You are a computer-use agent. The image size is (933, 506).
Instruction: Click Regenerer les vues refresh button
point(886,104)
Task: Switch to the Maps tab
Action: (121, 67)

Exercise details - Copy the material above line for line, with no changes.

Output for this exercise -
You are a computer-use agent. The image size is (933, 506).
Instruction: Click Regenerer les vues refresh button
point(886,104)
Task: Switch to the Maps tab
Action: (121, 67)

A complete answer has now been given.